Born: November 1, 1880, in Murfreesboro, Tennessee, United States

Died: July 13, 1954, in New York City, New York, United States

Henry Grantland Rice was an American sports columnist and author. He is noted for coining the phrase, "It's not whether you won or lost, but how you played the game."

His father, Bolling Grantland Rice, was a forceful Civil War veteran and his mother was Beulah Rice. When he was eight years old, Rice began developing his interest in baseball and football, which were sports he pursued throughout his life as a player, referee and commentator.

He attended the Nashville Military Institute, the Tennessee Military Institute, and Vanderbilt University. After his graduation in 1901, he worked with semi-professional baseball teams. However, his father realized that his son's physical stature would make him a better journalist.

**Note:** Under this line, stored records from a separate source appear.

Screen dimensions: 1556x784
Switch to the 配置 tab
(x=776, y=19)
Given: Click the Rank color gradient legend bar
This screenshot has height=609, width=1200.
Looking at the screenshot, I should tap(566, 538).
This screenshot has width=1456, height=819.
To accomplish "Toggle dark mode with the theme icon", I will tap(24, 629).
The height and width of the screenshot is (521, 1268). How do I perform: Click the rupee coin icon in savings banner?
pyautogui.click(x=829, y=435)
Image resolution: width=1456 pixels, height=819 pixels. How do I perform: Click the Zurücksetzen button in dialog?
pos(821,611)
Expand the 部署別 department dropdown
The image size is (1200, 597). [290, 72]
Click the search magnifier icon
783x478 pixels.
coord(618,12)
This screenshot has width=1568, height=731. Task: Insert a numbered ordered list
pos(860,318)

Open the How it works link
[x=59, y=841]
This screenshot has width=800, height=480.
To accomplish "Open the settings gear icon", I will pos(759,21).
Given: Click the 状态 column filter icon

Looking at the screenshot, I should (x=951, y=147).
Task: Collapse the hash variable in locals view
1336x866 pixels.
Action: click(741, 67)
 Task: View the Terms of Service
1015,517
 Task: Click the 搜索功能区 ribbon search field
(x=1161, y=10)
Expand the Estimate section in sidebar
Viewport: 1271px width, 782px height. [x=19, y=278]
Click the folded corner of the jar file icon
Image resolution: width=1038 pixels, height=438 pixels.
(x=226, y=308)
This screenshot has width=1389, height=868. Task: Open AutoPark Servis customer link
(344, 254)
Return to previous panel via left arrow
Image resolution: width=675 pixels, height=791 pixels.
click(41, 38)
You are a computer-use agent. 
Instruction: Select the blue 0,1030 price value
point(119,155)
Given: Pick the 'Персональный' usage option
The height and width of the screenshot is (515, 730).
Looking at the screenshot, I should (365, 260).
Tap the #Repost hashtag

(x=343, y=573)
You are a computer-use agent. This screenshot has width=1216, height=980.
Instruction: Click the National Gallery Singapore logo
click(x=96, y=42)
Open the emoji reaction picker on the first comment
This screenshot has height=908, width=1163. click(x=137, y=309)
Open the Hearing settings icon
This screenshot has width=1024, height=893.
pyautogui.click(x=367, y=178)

Rice started his journalism career at with the Nashville Daily News as the editor, sportswriter, and copyboy. He then worked with other papers such as the Atlanta Journal and the Cleveland News. Interrupting his journalism career, he became an baseball and football umpire and referee from 1907 to 1911. He later wrote for the New York Evening Mail, Tribune, and the Sun. During World War I, he worked as a drill sergeant and a lieutenant in the artillery corps. filing notes and reports of the war to the Stars and Stripes.

After the war ended, he became a leading figure in sports journalism, having both sports and newspaper contacts such as Babe Ruth and Jack Dempsey. His sports column, the Sportlight, was nationally syndicated in 1930. It is estimated that he wrote over twenty-two thousand columns. His writing was influenced by the Romantic poets and was full of commentary and poetry.

In addition to his sports column, he published verse such as Casey's Revenge and founded a company that produced motion picture sports documentaries. He is also credited with dubbing the backfield of the Notre Dame football team, "The Four Horsemen". In 1951 Columbia University established the Grantland Rice fellowship in journalism in his honor. He died within hours of suffering a stroke.